Wednesday, August 19, 2020

Frank Bruni

 

A gazillion or so news cycles ago, by which I mean last December, Joe Biden called a voter at one of his campaign events in Iowa “a damn liar.” I remember it because several pundits on TV talked about what a bad moment for the former vice president it was, and I disagreed. From a strategic standpoint, I thought it was a good one.

The voter had brought up Hunter Biden’s work in Ukraine, accused Biden of corruption and, for good measure, told Biden that he was too old to be president. Biden didn’t just sputter “liar” but also challenged the voter to a push-up contest — which, I’m sad to report, didn’t happen.

 

Was Biden’s response elevated, dignified? Nope. But what Donald Trump has long understood and what Democrats too often forget is that there are many voters who don’t prioritize those attributes, who associate them with disconnected elites and who equate them with phoniness.
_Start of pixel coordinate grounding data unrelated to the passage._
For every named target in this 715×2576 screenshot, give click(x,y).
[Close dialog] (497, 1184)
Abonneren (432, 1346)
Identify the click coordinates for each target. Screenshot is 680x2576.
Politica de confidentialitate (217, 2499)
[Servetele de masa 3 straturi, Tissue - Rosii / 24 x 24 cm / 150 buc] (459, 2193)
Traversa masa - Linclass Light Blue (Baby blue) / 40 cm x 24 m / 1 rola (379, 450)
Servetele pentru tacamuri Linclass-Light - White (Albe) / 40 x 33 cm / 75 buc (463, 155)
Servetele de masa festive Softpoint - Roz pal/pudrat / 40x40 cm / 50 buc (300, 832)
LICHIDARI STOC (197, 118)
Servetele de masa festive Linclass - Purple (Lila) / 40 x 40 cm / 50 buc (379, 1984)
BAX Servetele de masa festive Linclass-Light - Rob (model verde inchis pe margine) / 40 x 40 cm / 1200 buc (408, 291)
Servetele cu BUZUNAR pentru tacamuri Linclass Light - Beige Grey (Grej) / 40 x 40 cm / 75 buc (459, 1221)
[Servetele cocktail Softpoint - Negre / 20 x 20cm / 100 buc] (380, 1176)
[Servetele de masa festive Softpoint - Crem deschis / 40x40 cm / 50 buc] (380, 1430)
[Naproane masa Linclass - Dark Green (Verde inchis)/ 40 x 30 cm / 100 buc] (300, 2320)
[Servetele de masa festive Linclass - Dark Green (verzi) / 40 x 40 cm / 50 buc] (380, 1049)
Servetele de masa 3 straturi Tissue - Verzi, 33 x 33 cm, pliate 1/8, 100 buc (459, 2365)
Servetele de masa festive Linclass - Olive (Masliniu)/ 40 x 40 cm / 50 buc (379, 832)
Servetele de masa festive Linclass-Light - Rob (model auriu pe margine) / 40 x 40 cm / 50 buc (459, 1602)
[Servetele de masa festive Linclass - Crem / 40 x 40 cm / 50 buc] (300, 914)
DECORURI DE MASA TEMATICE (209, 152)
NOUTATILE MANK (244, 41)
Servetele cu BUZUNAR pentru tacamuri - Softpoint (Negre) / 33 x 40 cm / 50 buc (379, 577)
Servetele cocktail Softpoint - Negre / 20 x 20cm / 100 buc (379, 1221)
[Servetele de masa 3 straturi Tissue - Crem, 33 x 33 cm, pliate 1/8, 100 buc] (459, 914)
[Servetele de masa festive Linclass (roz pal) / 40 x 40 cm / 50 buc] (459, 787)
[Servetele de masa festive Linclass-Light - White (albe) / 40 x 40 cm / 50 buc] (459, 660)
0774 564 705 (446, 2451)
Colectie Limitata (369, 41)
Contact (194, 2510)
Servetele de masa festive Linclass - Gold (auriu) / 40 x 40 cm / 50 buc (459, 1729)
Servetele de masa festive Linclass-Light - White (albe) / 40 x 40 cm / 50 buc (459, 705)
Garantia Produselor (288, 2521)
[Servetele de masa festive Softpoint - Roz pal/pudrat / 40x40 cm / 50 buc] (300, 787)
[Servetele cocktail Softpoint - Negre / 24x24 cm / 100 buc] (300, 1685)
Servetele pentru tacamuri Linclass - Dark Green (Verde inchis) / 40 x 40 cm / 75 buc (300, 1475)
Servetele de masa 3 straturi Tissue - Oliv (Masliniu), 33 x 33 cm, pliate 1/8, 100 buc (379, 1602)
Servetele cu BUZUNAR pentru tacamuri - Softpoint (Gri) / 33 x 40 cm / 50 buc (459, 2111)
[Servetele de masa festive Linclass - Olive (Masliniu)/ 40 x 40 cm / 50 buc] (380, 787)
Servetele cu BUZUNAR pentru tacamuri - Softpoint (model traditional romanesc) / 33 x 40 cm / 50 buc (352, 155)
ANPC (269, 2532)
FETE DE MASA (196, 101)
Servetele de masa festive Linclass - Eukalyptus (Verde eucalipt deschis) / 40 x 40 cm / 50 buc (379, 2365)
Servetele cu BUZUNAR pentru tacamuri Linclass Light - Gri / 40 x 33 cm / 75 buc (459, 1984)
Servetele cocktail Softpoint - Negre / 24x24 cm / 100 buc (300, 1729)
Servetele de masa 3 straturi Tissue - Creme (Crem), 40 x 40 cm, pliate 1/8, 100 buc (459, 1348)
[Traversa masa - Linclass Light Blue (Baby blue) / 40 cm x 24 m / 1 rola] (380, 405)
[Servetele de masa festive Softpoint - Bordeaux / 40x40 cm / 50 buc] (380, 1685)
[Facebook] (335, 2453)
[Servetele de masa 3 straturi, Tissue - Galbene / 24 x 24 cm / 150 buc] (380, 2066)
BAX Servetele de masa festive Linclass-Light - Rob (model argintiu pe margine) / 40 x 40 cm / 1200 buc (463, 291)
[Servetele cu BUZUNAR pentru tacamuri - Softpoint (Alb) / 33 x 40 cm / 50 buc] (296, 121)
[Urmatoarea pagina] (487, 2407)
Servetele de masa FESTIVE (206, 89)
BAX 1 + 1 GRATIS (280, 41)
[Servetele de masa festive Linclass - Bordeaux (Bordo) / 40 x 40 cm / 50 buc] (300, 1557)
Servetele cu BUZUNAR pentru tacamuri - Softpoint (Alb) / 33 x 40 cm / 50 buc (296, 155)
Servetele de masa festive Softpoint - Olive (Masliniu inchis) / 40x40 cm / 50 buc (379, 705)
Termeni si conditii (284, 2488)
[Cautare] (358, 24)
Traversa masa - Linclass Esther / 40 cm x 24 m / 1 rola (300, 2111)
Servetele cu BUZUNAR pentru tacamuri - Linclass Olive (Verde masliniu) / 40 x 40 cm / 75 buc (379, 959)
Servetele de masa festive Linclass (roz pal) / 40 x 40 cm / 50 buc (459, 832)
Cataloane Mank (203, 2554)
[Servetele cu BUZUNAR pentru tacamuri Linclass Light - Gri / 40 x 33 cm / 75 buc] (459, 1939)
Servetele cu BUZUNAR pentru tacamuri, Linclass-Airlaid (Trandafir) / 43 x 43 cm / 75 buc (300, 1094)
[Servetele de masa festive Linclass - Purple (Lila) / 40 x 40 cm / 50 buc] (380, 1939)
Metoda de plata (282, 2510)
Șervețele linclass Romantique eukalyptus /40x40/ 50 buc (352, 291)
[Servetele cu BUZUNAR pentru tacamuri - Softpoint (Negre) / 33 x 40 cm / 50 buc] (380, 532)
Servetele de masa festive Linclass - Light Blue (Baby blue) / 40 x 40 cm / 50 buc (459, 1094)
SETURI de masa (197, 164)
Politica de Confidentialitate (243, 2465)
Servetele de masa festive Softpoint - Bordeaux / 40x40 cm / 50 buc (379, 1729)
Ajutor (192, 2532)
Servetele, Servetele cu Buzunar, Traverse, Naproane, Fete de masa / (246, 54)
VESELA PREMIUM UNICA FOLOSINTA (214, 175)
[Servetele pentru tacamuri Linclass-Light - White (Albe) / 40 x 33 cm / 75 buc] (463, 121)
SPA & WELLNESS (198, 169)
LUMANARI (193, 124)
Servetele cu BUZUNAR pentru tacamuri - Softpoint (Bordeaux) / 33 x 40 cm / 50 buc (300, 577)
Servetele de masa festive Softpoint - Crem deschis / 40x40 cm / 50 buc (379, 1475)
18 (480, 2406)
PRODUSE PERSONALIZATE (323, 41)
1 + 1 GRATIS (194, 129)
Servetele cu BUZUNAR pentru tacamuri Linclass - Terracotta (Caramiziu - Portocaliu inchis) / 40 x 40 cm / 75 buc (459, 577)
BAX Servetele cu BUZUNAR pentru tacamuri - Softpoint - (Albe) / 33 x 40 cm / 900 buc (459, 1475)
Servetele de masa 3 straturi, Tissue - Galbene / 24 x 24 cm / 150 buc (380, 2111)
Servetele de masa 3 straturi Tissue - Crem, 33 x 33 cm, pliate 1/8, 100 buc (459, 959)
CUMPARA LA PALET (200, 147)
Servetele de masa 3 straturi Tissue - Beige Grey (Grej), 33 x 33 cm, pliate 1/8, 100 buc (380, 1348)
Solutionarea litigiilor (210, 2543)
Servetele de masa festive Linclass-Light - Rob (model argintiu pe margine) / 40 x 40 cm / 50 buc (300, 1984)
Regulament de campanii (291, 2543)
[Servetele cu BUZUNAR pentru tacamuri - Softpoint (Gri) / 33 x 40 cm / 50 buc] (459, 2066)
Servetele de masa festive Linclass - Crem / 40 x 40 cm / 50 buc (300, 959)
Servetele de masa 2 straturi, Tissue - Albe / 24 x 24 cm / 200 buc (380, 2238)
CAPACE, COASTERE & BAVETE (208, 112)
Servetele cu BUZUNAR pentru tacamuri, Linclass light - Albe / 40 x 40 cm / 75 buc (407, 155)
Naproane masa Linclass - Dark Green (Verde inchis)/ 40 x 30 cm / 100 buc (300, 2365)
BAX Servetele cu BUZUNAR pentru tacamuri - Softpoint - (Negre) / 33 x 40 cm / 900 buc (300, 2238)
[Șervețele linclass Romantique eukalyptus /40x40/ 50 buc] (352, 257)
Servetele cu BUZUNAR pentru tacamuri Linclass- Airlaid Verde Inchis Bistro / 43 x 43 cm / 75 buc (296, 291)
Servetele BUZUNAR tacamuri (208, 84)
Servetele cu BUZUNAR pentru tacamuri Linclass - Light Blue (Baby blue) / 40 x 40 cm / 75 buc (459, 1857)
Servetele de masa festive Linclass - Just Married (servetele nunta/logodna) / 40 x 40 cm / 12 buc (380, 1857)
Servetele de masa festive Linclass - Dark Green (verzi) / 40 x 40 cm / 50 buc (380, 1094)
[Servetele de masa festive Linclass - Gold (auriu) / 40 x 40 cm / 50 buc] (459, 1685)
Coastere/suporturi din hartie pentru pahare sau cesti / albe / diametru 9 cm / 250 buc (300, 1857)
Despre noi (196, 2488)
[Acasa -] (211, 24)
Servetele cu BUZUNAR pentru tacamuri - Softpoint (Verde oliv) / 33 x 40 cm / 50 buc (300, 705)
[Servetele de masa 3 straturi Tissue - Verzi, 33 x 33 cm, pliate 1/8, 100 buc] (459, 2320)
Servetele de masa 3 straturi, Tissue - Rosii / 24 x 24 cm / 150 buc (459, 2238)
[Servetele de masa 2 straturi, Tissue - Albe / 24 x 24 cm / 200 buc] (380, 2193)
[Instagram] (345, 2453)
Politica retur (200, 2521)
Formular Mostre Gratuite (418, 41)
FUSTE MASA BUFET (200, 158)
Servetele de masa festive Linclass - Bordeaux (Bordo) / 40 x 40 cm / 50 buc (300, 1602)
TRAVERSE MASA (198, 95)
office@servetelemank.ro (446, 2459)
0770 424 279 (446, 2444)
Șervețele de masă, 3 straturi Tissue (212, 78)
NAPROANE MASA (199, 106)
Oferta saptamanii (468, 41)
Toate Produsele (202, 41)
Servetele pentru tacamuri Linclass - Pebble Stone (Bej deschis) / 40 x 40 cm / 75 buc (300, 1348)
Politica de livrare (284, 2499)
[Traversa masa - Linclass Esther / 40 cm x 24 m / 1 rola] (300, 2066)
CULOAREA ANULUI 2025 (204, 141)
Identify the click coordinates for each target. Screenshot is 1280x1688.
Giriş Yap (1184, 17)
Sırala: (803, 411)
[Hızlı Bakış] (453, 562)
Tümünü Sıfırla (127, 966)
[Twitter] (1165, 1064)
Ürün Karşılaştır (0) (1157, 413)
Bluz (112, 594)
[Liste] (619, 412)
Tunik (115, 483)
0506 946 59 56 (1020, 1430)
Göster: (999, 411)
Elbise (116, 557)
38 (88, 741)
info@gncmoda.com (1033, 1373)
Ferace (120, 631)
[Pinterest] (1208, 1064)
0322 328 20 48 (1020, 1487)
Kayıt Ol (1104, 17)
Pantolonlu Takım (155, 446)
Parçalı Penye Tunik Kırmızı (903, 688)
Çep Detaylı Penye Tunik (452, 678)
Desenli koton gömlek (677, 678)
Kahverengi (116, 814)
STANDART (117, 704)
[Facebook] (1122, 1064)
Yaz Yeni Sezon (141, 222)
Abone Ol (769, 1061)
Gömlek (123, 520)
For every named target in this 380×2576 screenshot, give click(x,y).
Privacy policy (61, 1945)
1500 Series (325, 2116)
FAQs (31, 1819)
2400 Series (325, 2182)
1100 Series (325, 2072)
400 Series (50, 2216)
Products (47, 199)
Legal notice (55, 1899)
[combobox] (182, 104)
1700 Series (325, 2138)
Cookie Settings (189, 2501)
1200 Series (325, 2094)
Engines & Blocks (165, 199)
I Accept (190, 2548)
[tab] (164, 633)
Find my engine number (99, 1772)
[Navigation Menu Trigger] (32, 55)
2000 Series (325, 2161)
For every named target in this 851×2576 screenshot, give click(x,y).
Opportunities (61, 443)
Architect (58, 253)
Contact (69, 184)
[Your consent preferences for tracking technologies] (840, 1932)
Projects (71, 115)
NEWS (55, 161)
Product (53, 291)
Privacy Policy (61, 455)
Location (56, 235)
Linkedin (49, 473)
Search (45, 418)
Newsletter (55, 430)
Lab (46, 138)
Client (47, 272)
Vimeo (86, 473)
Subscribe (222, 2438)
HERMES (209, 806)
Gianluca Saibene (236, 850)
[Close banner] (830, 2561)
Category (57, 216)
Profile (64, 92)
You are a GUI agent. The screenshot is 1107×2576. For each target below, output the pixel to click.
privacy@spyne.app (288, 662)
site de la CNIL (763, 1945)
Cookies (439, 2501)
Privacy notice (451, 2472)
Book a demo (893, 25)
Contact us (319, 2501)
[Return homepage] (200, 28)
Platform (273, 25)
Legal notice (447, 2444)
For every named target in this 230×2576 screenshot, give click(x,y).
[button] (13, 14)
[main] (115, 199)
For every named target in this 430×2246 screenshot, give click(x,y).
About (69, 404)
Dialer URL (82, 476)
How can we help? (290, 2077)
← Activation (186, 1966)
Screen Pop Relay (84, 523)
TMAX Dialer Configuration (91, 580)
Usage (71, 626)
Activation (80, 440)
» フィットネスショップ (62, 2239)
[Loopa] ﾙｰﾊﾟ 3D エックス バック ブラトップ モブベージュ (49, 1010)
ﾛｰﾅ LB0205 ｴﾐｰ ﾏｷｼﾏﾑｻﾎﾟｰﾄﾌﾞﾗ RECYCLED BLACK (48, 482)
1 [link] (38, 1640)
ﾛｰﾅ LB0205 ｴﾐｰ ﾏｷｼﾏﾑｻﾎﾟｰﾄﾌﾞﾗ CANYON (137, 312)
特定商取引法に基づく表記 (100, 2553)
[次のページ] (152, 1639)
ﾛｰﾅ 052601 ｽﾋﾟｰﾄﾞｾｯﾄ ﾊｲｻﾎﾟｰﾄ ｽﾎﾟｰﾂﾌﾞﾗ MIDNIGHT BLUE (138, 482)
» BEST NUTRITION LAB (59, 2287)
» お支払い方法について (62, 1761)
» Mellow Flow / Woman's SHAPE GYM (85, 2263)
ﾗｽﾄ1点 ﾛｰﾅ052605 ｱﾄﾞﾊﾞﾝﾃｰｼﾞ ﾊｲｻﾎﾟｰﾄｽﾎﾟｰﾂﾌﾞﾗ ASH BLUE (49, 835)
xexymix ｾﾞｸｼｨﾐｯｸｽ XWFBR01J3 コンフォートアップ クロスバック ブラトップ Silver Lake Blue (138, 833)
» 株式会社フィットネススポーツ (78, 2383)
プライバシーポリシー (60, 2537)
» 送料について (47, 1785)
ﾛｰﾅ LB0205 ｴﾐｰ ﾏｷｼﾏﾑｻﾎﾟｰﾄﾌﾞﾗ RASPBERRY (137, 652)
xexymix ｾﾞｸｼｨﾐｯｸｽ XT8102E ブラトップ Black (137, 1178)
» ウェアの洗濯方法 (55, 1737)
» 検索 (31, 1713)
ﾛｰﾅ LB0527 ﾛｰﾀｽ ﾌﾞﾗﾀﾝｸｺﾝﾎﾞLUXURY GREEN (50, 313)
This point comes across instructively and forcefully in a new book, “Trump’s Democrats,” to be published next month. Written by the college professors Stephanie Muravchik and Jon Shields, it closely examines voters in three communities — one in Rhode Island, one in Iowa and one in Kentucky — that were firmly Democratic until Trump came along.


And it makes the case that what drew these voters to him wasn’t his policy promises, which is why they may well stick with him even though many of those promises weren’t kept. Trump’s personality, style and even character appealed to them, because they processed those so much differently than Trump’s opponents did. That difference owes plenty to socioeconomic class.

The three communities in question vary in their population densities, their prevalence of immigrants and their economic engines. But in all three, “Few adults have college educations, and their incomes are modest,” the book’s authors write.

 

In Trump they see someone who doesn’t condescend to them, doesn’t sand away his rough edges and behaves in culturally familiar ways. “Many of the local Democratic leaders in the communities we studied are Trumpian,” the authors write. “They are brazen, macho and never let an insult slide.” The voters studied by Muravchik and Shields also put less stock in the “norms” that many of the rest of us worry about than in a politician’s pledge to take care of them, no matter how he or she does that.

According to the authors, Trump’s “relentless counterpunching” and refusal to apologize or admit error don’t always come across as thin-skinned. They can seem to be a legitimate, and tough, defense of honor.

 

 

In a recent telephone conversation, Shields told me that Trump sends these voters appealing “class signals,” such as his frequent wearing of baseball caps. They didn’t get those same signals from Hillary Clinton, he said.

“I don’t mean this as a criticism,” he added, “but I think Hillary reeked of her class, and I think that was Mitt Romney’s problem, too.”

 

That may well be an accurate appraisal of what some voters, like the ones in Shields’s book, made of Clinton versus Trump, but it’s enraging: Trump lives a more gilded life than Clinton does, and in what sane universe do his extravagantly fussed-over hair and obvious fondness for tanning beds make him a man of the people?

In any case, Biden’s style is little like Clinton’s or Romney’s. It actually overlaps to a limited extent with Trump’s. As my colleague Jennifer Senior wrote in a column last weekend about Biden’s political evolution: “Ever the car salesman’s son, Biden expressed, throughout his first primary, some level of cultural estrangement from the elite, just as Trump does now.” 

 

 

Many of Trump’s fans take his sloppy, even vulgar use of language as a badge of authenticity; many of Biden’s fans surely interpret his “corkscrew speaking style,” as Jennifer called it, the same way. “And both men have faulty filtration systems,” she observed. That’s quite possibly an asset.

When Biden said a few years ago that he wishes he were in high school with Trump and could “take him behind the gym and beat the hell out of him,” he probably did himself more political good than harm.

 

Similarly, “damn liar” is less gaffe than gift, a flash of anger understandable when both your child and your ethics are being maligned. And what I’m hoping and looking for in Biden’s big speech tomorrow night isn’t soaring oratory but something blunter. That’s not going to scare off the scholars at Democratic think tanks. But it just might endear him to another audience of voters.